The V&A has an excellent exhibition on at the moment entitled, You Say You Want a Revolution? Records and Rebels 1966 – 70, it’s on from 10 September – 26 February 2017. The protest and political activism space is my favourite part of the exhibition – it demonstrates the reach when groups speak up. It charts how many in the late 1960s shouted about their growing issues and used videos, art and music to express their position. The videos in protest of the Vietnam War and the music celebrating feminism have both stayed with me. Even the fashion, music and club culture areas are fun. Although very glossy and colourful, the spaces still highlight how passionate communities can drive contemporary culture, make changes and push us forward. It is well curated and builds a great sense of what it might have felt like to be part of a movement heard all over the world.
In the book Estates, Lynsey Hanley explores how “boxes” built for the working class are often designed to keep them there. She clearly and carefully explains how. If a system of housing the working class, all in one place, has proven not to work, why repeat it over and over again? Especially when uprooted from a place they call home – a place they have built a community – and then rehousing them without any structures or resources to help. Why should their homes be taken from them when the land is suddenly deemed profitable? There are moments in this book when I want to hug someone or cry, purely because I am so grateful that she writes and admits, with complete honesty, the things that only someone who grew up in an estate would understand. Knowing all the things we love and hate about estates, we still ask to keep them.
Here is a brilliant end to her introduction:
“There is always a voice inside, telling me to be grateful that affordable housing for those in need exists at all.
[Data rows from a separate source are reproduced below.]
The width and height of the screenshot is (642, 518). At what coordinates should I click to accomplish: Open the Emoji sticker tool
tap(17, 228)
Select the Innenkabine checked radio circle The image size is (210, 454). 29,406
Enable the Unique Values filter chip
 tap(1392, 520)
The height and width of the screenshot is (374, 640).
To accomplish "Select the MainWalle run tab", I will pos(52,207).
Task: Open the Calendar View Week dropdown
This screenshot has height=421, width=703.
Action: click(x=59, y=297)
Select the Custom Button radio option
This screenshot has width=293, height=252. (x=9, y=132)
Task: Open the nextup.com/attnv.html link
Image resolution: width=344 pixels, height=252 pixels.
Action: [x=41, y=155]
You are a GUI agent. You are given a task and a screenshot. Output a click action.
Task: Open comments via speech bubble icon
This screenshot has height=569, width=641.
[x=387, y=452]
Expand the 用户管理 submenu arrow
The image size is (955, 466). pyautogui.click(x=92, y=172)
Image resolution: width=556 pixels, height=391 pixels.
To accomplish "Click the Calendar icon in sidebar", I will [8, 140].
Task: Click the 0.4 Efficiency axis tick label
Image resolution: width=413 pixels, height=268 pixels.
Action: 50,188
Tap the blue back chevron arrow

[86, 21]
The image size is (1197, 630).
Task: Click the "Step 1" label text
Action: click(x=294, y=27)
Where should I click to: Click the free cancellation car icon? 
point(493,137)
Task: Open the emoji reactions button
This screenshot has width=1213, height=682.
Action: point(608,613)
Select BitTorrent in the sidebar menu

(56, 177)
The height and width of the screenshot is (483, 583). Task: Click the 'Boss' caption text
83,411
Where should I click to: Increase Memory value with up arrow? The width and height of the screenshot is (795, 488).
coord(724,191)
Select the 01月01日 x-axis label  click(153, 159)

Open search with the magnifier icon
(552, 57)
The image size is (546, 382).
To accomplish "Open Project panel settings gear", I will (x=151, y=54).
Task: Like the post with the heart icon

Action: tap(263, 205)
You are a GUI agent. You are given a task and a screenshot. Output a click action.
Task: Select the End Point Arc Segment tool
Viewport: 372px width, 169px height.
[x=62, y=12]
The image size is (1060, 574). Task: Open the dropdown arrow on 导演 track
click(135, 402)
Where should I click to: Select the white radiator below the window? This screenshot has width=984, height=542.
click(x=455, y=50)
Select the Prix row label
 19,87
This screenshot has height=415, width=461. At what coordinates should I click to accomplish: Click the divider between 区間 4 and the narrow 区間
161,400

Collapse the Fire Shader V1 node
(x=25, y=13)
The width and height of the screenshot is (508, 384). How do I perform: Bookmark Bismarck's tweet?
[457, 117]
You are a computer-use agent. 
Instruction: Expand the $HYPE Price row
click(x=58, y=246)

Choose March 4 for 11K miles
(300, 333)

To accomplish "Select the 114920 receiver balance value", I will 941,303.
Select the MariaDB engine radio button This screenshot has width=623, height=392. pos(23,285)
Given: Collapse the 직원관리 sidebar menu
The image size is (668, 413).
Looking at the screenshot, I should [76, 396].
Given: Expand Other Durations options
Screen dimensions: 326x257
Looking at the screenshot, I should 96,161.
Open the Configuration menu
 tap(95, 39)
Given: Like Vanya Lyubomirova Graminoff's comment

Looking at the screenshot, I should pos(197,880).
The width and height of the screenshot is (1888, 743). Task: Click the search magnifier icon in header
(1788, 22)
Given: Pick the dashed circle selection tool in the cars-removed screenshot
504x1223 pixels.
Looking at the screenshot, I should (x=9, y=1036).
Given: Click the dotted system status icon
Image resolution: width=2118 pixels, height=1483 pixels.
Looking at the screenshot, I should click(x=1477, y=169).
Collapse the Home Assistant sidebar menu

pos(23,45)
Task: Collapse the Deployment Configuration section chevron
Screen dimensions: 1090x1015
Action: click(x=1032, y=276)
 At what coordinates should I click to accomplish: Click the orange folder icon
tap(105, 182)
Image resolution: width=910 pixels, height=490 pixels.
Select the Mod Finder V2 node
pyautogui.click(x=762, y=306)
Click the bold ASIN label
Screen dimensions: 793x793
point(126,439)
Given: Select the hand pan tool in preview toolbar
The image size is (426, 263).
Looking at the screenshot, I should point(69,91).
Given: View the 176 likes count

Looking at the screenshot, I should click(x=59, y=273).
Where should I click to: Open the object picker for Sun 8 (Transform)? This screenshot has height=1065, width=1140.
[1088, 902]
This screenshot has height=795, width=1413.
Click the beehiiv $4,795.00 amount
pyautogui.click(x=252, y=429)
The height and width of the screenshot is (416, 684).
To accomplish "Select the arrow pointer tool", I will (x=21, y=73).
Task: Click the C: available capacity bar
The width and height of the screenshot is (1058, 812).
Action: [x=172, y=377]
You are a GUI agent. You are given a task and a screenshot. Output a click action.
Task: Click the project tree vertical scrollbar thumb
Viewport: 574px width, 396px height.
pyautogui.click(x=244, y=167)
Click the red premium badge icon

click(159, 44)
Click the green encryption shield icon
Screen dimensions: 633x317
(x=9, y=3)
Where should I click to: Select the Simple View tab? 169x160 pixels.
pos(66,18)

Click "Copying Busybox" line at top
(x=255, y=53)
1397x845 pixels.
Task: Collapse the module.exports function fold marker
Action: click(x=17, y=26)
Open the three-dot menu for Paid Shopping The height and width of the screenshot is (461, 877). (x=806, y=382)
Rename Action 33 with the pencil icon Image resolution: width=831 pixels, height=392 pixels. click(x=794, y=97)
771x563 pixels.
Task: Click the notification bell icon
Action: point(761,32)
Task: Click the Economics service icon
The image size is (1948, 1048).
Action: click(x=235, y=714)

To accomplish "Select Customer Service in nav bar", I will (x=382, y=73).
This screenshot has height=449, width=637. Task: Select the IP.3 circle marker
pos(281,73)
A second, idealist voice responds by saying that there shouldn’t be anyone living in need in the first place. A third grinds it’s teeth at the idea that, today, ‘affordable housing’ usually means a plasterboard box next to an electric generator two miles from the nearest bus stop. A fourth wonders aloud whether I am not, in fact, completely delusional. And so on. A multitude of conflicting voices say one thing and then another, but even that chorus cannot drown out the conviction that working class people are not rabbits, but people, and as such should not be housed in hutches away from the higher, richer orders.”
Let’s speak up to save estates built for a purpose – to house those who need it most.